Montréal en lumière -- Agnès Bihl au Studio-théâtre de la PdA - Oser l'insoutenable

Normalement, on ne pourrait pas. Viendrait un moment où ce serait trop. On partirait, ou alors on se refermerait comme une huître. Une chanson sur la misère (Demandez le programme), une autre sur le suicide (Sac à vie), une autre encore sur l'inceste (Touche pas à mon corps), et ainsi de suite, le viol (Viol au vent), la jeune fille confinée en chaise roulante depuis l'accident de moto avec le Prince charmant imprudent (La Petite sirène), les régimes amincissants qui tuent (0%), le tourisme sexuel, la guerre à dix ans, «la suite de Nuit et brouillard» (tout ça dans Merci maman, merci papa), et j'en passe et j'en oublie. J'en oublie?

Même pas, je pourrais continuer. J'ai tout absorbé hier, au premier des deux soirs du spectacle d'Agnès Bihl au Studio-théâtre de la PdA. C'est à peine croyable. C'est bien parce que c'est elle.

Parce qu'avec elle, pas le choix. Tu restes, tu reçois. Pif paf, dans le ventre, au coeur, dans la tête, dans les couilles même. La douleur douloureuse. Pas le choix, elle te regarde dans les yeux, et te voit, c'est exprès pour ça le Studio-théâtre. Pas le choix, elle a les mots, les rimes qu'il faut, c'est trop juste, elle a trop le doigt sur le bobo tout le temps, ça ne peut pas faire autrement que faire mal, et ça fait mal, et c'est bien parce que c'est si rare. On a la carapace si épaisse. Impénétrable, j'en aurais juré. Et pourtant, me voilà craquant de partout, fissuré jusqu'à l'âme.

C'est fou que cette fille-là fasse ça. On dirait Dorothée, France Gall, cette blondeur-là, la trentaine gamine, la robe à fleurs, les bottines coquines, le charme au premier coup d'oeil. Et puis elle chante et le mot intense ne suffit pas et le mot habitée non plus et elle est Brel, et Anne Sylvestre, et Dominique Grange, et quiconque a déjà osé l'insoutenable en chanson.
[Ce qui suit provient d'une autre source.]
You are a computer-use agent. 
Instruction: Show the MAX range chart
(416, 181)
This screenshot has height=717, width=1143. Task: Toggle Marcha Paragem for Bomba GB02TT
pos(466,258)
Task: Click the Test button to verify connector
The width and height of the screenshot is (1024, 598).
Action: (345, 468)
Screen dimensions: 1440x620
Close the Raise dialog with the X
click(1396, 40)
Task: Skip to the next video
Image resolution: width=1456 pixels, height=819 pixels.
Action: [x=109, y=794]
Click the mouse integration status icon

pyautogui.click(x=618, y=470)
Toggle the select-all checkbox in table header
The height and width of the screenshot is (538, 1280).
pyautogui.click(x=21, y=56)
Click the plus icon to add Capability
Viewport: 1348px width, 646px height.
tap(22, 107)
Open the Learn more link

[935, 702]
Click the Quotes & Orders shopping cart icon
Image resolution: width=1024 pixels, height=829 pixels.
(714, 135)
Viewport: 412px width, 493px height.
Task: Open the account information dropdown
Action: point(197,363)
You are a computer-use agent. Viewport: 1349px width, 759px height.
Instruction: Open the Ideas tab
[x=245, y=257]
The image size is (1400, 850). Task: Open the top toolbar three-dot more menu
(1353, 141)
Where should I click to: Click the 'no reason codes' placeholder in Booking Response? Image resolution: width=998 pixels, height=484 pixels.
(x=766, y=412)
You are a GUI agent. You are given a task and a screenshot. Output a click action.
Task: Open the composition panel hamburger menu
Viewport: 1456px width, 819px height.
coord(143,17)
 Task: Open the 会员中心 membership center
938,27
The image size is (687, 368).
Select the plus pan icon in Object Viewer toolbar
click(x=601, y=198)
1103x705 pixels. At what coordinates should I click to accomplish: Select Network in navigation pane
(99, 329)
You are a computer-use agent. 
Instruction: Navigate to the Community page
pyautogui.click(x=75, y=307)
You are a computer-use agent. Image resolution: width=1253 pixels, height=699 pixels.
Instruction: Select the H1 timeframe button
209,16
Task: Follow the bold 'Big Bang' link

Ce qu'elle appelle volontiers ses «thèmes pénibles», Agnès Bihl les aligne comme au peloton, et les exécute, un à un, avec ses deux acolytes québécois (Steve Normandin, Karl Surprenant, excellents), et avec... amour. Pas de haine qui tienne, pas de compte à régler, pas de porte-parole vengeresse, rien d'autre que des gifles de vérité pour se réveiller. Et quelques portraits férocement drôles pour s'amuser un brin: La Complainte de la mère parfaite, Paris au mois d'août (pas celle d'Aznavour), À nous les garçons. À la fin, on est sonnés, et elle sourit. Contente. On est en vie, elle et nous. Allez la voir ce soir, si vous l'osez.